Objectif de la tâche:
Répondez, s'il vous plaît, à ces questions sur le passage affiché ci-dessous :
(a) D'après l'inspectrice, pourquoi l'enfant devrait-il avoir une meilleure écriture que d'autres ?
(b) Quel âge a Aurélie ?
(c) Combien d'enfants travaillent avec les deux professeurs quand la cloison mobile est ouverte ?

Passage affiché:
• • •

Au cours de l'entretien, Aurélie a les larmes qui lui montent aux yeux. A ce moment là, elle s'entend dire : "Et bien voilà, moi aussi, je vais me mettre à pleurer !"... belle preuve de correction pour quelqu'un qui se veut au-dessus de tout ... et de tous !
Plus tard, l'inspectrice lui affirme que puisque cet enfant est précoce, il devrait avoir une meilleure écriture que d'autres (question : a-t-elle jamais travaillé avec ce type d'enfant ? Sait-elle qu'ils ont de sérieuses difficultés dans le domaine du passage à l'écrit ? Il semble que non ... mais elle est intouchable !
Bref, notre collègue est "cassée" et l'équipe éducative est très en colère.
Pour vous parler d'Aurélie : 25 ans deuxième année d'enseignement avec trois niveaux de classe (grande section, CP, CE1), demande conseil, sans arrêt en recherches et questionnements, travaille beaucoup, sensible, proche de ses élèves et à leur écoute, belle posture cadrante, des idées à revendre. Elle ose "innover" en ouvrant la cloison mobile entre nos classes et ainsi, on travaille à deux professeurs et 38 enfants.O drame !

• • •

Données extraites:
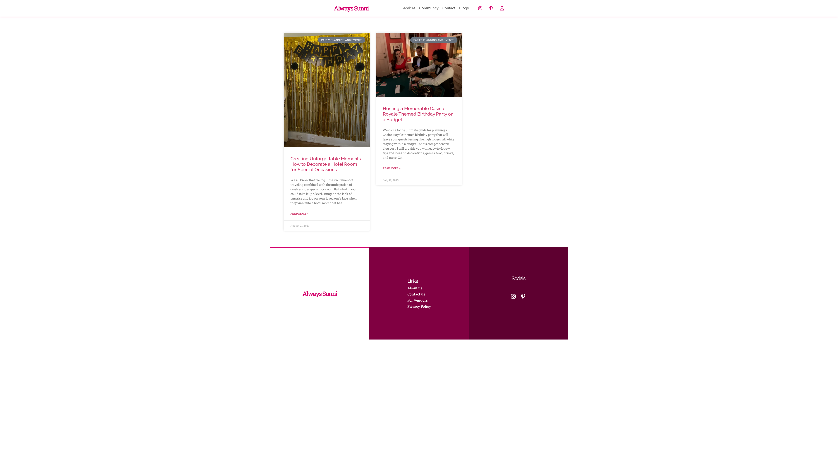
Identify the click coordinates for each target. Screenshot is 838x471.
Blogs (464, 8)
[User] (502, 8)
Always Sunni (351, 8)
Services (409, 8)
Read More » (299, 213)
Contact (448, 8)
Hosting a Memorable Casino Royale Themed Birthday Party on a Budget (418, 114)
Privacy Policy (419, 306)
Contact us (416, 294)
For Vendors (417, 300)
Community (429, 8)
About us (414, 288)
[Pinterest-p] (491, 8)
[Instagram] (480, 8)
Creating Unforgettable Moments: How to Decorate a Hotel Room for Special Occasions (326, 164)
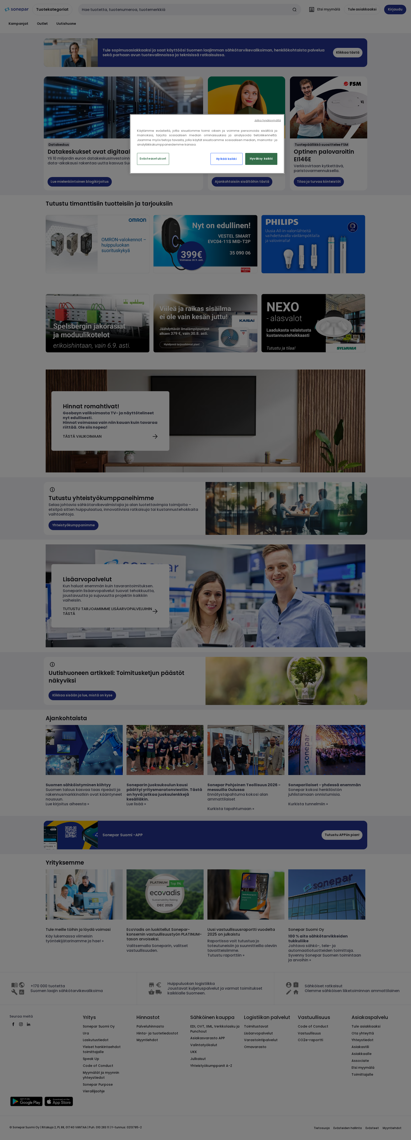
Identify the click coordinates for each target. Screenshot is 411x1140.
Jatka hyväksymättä (267, 120)
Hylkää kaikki (226, 159)
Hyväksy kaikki (261, 159)
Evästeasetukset (153, 159)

• • •

Réponse à l'exercice:
(a) Parce qu'il est précoce.
(b) 25 ans.
(c) 38 enfants.